Per-recording transcription control

  • Per-upload / per-tag / per-folder transcription model selection (#266) — set TRANSCRIPTION_MODELS_AVAILABLE and the upload form, reprocess modal, and tag/folder edit forms gain a model dropdown. Optional TRANSCRIPTION_MODEL_LABELS for human-friendly names. Tag and folder edit forms warn if a previously-selected default is no longer in the configured list. The dropdown is hidden when only one option would be visible.
  • Admin-managed transcription model list — when the connector exposes /v1/models discovery, admins can curate the list from the dashboard rather than via env var. Stored in the database; overrides TRANSCRIPTION_MODELS_AVAILABLE when set.
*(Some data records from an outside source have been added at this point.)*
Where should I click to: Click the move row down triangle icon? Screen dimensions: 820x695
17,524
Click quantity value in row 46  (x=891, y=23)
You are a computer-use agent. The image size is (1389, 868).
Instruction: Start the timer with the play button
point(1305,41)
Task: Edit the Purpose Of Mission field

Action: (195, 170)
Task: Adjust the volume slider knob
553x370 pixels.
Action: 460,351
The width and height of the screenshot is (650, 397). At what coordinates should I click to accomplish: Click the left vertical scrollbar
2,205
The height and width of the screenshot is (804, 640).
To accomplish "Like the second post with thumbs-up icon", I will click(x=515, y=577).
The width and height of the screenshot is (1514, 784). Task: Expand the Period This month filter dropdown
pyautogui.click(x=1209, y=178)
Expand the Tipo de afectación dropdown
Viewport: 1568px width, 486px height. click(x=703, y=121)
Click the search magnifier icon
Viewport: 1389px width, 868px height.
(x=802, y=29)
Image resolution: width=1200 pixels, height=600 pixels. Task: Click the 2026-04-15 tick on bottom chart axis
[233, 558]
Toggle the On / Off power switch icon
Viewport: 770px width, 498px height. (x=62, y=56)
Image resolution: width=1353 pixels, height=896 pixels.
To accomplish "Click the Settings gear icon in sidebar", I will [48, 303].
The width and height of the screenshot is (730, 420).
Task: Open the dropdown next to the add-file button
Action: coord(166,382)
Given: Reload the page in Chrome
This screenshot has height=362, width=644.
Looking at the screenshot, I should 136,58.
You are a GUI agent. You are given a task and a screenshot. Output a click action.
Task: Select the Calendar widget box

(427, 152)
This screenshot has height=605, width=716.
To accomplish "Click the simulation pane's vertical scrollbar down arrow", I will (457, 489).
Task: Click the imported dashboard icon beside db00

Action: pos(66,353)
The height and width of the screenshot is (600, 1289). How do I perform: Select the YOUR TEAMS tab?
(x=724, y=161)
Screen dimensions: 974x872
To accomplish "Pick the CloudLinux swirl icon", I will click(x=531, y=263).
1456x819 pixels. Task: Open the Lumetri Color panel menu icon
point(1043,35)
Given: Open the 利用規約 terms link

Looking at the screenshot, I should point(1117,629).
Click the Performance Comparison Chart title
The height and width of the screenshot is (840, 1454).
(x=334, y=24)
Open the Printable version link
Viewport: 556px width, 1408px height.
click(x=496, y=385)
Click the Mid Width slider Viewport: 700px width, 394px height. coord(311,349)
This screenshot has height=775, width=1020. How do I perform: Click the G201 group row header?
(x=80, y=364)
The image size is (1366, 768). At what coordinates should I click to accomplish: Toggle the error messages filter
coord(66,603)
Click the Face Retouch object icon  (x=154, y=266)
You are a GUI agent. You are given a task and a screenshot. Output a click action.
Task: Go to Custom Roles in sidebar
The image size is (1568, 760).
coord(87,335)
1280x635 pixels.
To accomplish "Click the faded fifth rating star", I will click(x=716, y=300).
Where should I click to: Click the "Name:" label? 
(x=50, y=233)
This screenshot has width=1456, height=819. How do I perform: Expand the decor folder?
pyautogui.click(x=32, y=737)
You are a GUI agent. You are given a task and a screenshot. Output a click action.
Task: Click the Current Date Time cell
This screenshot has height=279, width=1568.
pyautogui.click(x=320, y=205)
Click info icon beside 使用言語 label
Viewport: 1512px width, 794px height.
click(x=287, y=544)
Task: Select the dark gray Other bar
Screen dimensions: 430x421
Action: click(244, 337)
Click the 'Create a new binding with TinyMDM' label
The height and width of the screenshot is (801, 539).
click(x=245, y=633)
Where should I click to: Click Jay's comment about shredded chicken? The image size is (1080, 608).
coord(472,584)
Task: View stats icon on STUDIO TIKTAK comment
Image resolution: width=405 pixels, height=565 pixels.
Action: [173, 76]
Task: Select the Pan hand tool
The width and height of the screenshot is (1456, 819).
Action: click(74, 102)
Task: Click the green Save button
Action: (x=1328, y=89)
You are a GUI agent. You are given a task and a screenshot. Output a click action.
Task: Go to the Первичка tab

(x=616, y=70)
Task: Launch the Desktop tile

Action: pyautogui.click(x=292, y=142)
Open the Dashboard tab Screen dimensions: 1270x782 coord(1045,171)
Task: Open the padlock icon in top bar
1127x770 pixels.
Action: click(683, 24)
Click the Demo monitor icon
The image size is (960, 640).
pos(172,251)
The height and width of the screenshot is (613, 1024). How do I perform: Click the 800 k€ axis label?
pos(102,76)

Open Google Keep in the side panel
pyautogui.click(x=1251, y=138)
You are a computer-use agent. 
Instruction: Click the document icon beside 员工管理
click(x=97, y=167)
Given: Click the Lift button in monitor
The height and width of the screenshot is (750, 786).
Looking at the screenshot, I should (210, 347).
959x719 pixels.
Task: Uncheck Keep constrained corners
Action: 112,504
  • WhisperX runtime model switching — the asr_endpoint connector forwards request.model as ?model=... on the WhisperX /asr call, so per-upload selection actually changes which model transcribes each file.
  • Per-connector capability gating — added HOTWORDS and INITIAL_PROMPT capabilities. Hotwords, initial-prompt, and speaker-count UI elements are hidden for connectors that don't support them, instead of accepting input that is silently ignored. Hotwords now show for OpenAI / Whisper / Azure / Mistral / VibeVoice with each connector mapping the field to its own underlying API.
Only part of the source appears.